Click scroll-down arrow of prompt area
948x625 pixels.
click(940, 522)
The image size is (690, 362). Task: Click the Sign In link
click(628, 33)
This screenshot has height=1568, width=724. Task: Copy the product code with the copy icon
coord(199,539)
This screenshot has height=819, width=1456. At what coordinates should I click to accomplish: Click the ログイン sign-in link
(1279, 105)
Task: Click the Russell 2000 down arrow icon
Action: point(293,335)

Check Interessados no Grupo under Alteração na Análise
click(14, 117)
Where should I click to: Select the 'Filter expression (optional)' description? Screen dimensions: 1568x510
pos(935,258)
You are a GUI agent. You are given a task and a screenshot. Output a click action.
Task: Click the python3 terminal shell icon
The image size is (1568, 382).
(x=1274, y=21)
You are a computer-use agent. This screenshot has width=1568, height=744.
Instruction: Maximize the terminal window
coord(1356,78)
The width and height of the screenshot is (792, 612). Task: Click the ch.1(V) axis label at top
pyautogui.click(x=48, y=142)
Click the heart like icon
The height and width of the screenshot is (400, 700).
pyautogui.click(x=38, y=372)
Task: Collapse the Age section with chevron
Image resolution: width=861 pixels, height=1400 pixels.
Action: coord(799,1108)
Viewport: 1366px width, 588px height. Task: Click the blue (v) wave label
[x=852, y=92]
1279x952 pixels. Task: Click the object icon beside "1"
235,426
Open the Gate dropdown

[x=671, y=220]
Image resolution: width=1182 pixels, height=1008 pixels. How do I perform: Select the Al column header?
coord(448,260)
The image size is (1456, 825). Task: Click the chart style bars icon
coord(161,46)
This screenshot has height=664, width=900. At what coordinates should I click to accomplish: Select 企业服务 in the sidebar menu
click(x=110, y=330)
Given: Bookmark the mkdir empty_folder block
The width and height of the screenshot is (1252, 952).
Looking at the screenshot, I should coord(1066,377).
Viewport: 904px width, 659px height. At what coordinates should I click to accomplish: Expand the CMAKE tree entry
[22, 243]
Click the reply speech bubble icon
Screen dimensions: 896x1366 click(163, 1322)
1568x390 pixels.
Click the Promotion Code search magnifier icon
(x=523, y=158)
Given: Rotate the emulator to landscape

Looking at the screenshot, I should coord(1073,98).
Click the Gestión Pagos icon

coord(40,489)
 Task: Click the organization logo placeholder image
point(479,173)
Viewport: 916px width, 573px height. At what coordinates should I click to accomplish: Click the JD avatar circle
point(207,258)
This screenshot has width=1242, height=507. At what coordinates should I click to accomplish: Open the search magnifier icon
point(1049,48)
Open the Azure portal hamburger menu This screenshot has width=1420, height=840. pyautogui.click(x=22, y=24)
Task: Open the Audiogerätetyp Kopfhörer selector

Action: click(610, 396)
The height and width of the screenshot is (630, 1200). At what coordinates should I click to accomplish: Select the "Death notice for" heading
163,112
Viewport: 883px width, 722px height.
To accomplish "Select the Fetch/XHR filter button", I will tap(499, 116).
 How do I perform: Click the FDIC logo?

_ _ _ _ _ _ _

> **To be done**: Copy out the listing above in full, swapping "magnifier" for "magnifying glass" wherever it occurs and changing nothing else.

> **The answer**:
Click scroll-down arrow of prompt area
948x625 pixels.
click(940, 522)
The image size is (690, 362). Task: Click the Sign In link
click(628, 33)
This screenshot has height=1568, width=724. Task: Copy the product code with the copy icon
coord(199,539)
This screenshot has height=819, width=1456. At what coordinates should I click to accomplish: Click the ログイン sign-in link
(1279, 105)
Task: Click the Russell 2000 down arrow icon
Action: point(293,335)

Check Interessados no Grupo under Alteração na Análise
click(14, 117)
Where should I click to: Select the 'Filter expression (optional)' description? Screen dimensions: 1568x510
pos(935,258)
You are a GUI agent. You are given a task and a screenshot. Output a click action.
Task: Click the python3 terminal shell icon
The image size is (1568, 382).
(x=1274, y=21)
You are a computer-use agent. This screenshot has width=1568, height=744.
Instruction: Maximize the terminal window
coord(1356,78)
The width and height of the screenshot is (792, 612). Task: Click the ch.1(V) axis label at top
pyautogui.click(x=48, y=142)
Click the heart like icon
The height and width of the screenshot is (400, 700).
pyautogui.click(x=38, y=372)
Task: Collapse the Age section with chevron
Image resolution: width=861 pixels, height=1400 pixels.
Action: coord(799,1108)
Viewport: 1366px width, 588px height. Task: Click the blue (v) wave label
[x=852, y=92]
1279x952 pixels. Task: Click the object icon beside "1"
235,426
Open the Gate dropdown

[x=671, y=220]
Image resolution: width=1182 pixels, height=1008 pixels. How do I perform: Select the Al column header?
coord(448,260)
The image size is (1456, 825). Task: Click the chart style bars icon
coord(161,46)
This screenshot has height=664, width=900. At what coordinates should I click to accomplish: Select 企业服务 in the sidebar menu
click(x=110, y=330)
Given: Bookmark the mkdir empty_folder block
The width and height of the screenshot is (1252, 952).
Looking at the screenshot, I should coord(1066,377).
Viewport: 904px width, 659px height. At what coordinates should I click to accomplish: Expand the CMAKE tree entry
[22, 243]
Click the reply speech bubble icon
Screen dimensions: 896x1366 click(163, 1322)
1568x390 pixels.
Click the Promotion Code search magnifying glass icon
(x=523, y=158)
Given: Rotate the emulator to landscape

Looking at the screenshot, I should coord(1073,98).
Click the Gestión Pagos icon

coord(40,489)
 Task: Click the organization logo placeholder image
point(479,173)
Viewport: 916px width, 573px height. At what coordinates should I click to accomplish: Click the JD avatar circle
point(207,258)
This screenshot has width=1242, height=507. At what coordinates should I click to accomplish: Open the search magnifying glass icon
point(1049,48)
Open the Azure portal hamburger menu This screenshot has width=1420, height=840. pyautogui.click(x=22, y=24)
Task: Open the Audiogerätetyp Kopfhörer selector

Action: click(610, 396)
The height and width of the screenshot is (630, 1200). At what coordinates should I click to accomplish: Select the "Death notice for" heading
163,112
Viewport: 883px width, 722px height.
To accomplish "Select the Fetch/XHR filter button", I will tap(499, 116).
 How do I perform: Click the FDIC logo?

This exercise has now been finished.